Problem details.
Copy the lines below word for word, starting at the line that contains "Find the location of a" and running through the last line, with both ends included. Leave the pictures out.
*** Opening Input data ***
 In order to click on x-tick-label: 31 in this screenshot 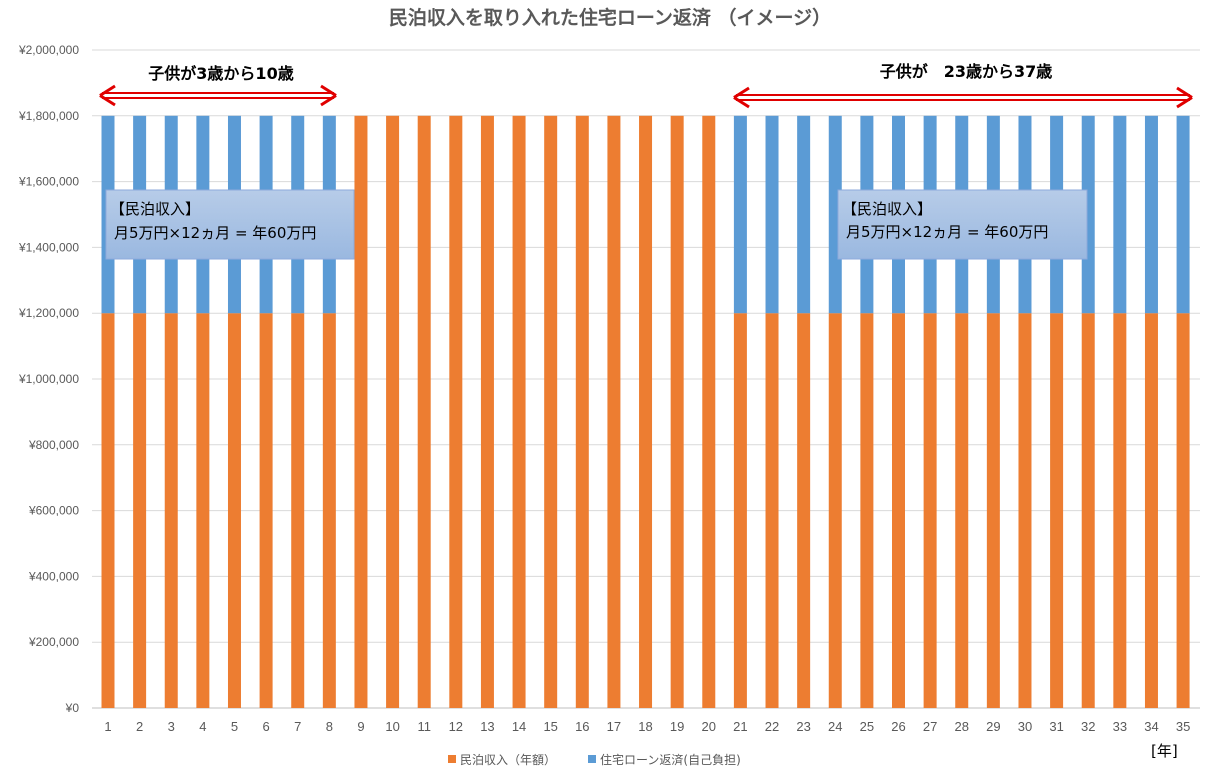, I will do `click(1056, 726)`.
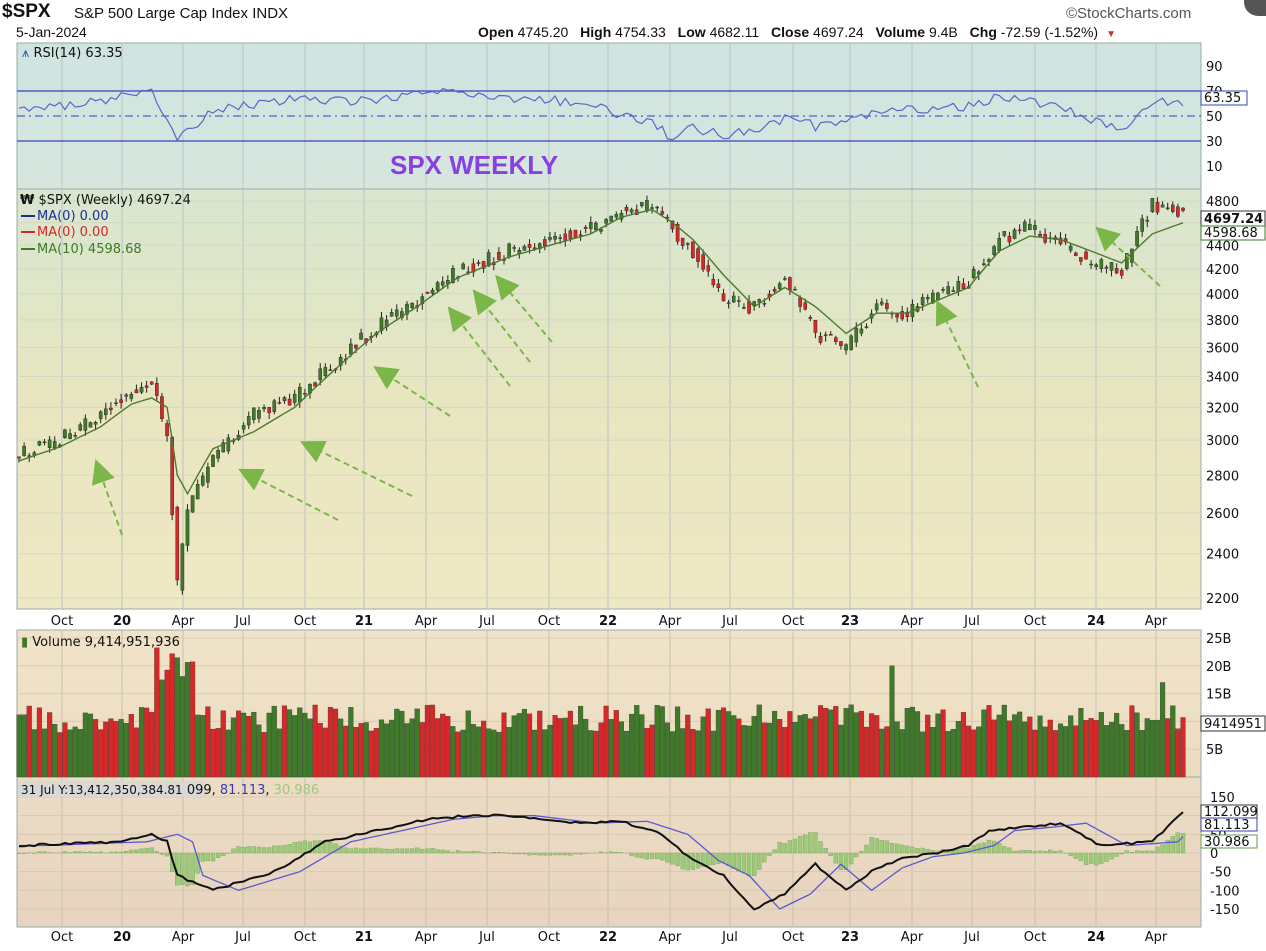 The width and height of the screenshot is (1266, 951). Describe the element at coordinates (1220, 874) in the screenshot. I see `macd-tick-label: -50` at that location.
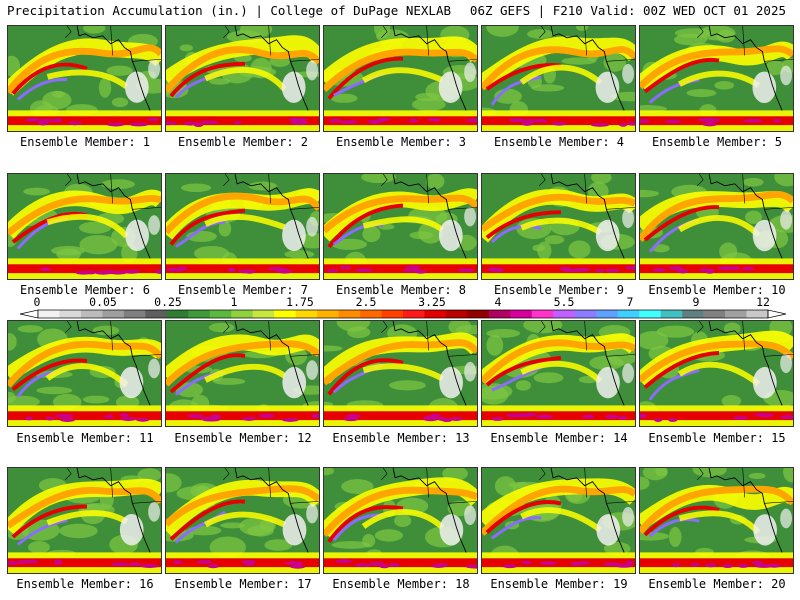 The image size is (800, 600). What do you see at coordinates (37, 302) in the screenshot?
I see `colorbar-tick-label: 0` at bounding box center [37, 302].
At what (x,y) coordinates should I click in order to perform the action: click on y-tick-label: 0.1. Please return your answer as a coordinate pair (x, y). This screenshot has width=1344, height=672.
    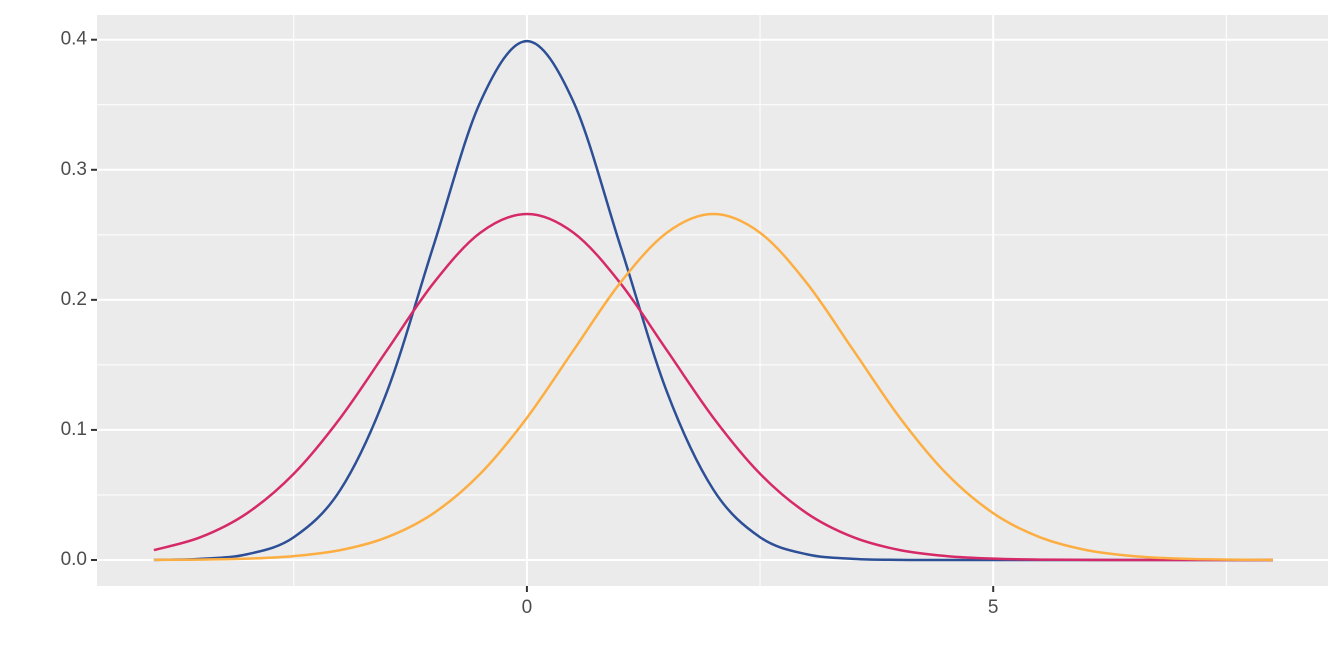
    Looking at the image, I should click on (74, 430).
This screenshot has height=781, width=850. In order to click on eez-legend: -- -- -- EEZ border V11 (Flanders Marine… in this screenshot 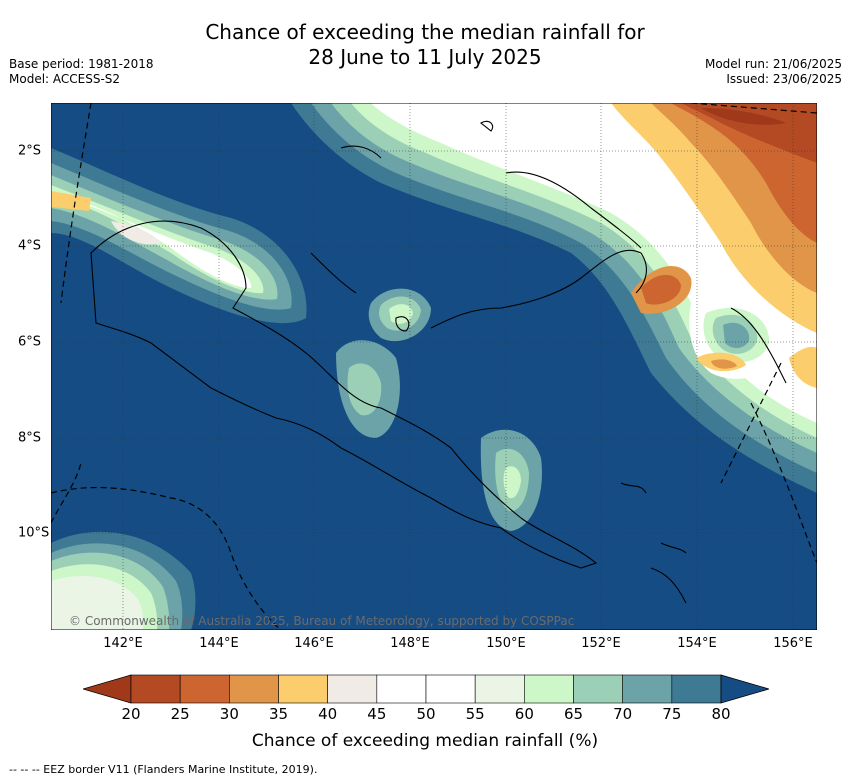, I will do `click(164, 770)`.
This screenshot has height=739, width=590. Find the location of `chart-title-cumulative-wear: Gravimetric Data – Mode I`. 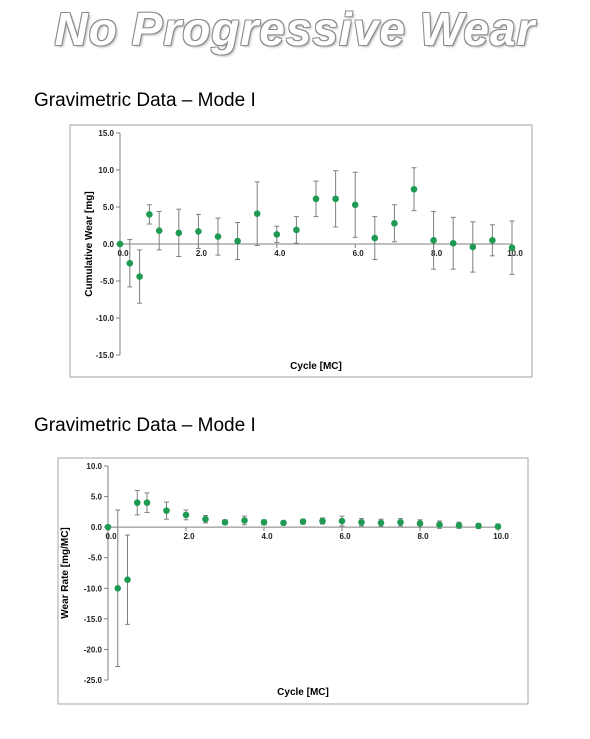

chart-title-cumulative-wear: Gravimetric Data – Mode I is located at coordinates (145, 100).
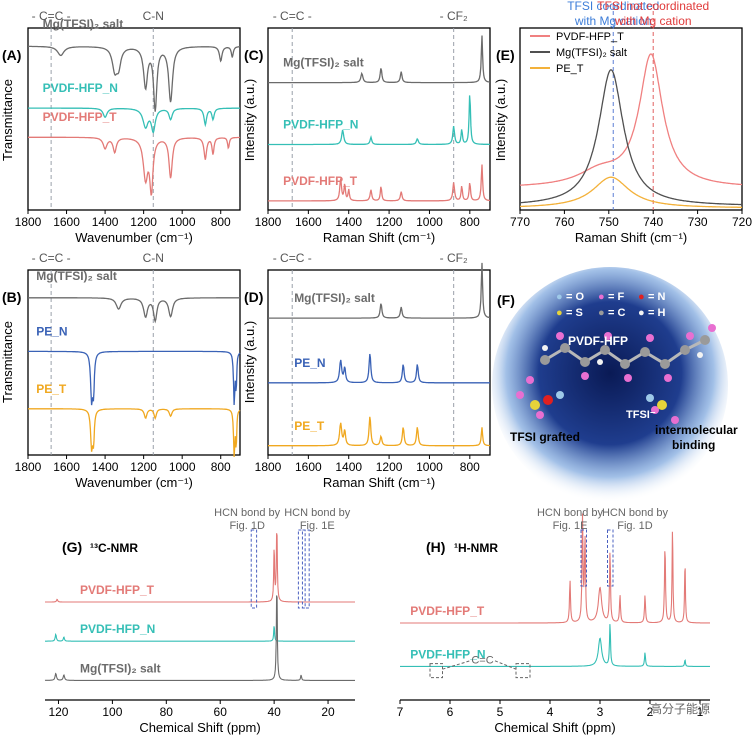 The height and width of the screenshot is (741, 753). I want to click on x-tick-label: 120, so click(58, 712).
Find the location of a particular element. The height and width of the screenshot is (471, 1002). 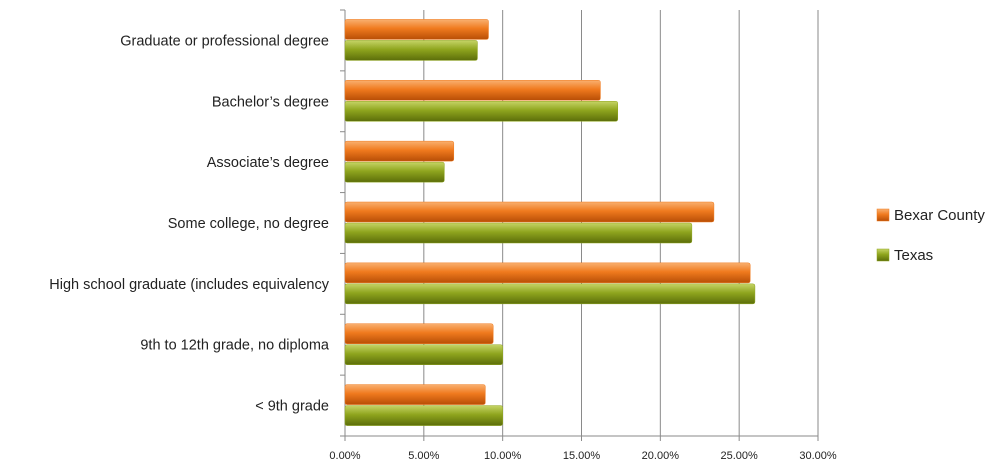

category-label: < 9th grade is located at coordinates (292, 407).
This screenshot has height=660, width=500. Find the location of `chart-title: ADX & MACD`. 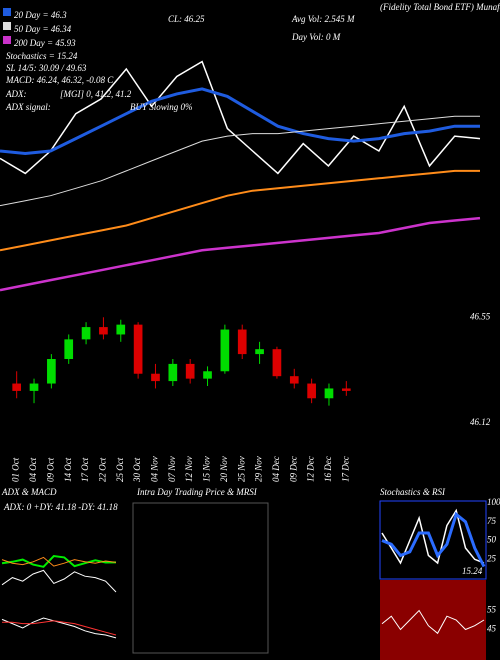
*** Closing Input data ***
Output for this exercise.
Find the location of a particular element. The height and width of the screenshot is (471, 1002). 

category-label: < 9th grade is located at coordinates (292, 407).
This screenshot has height=660, width=500. Find the location of `chart-title: ADX & MACD`. 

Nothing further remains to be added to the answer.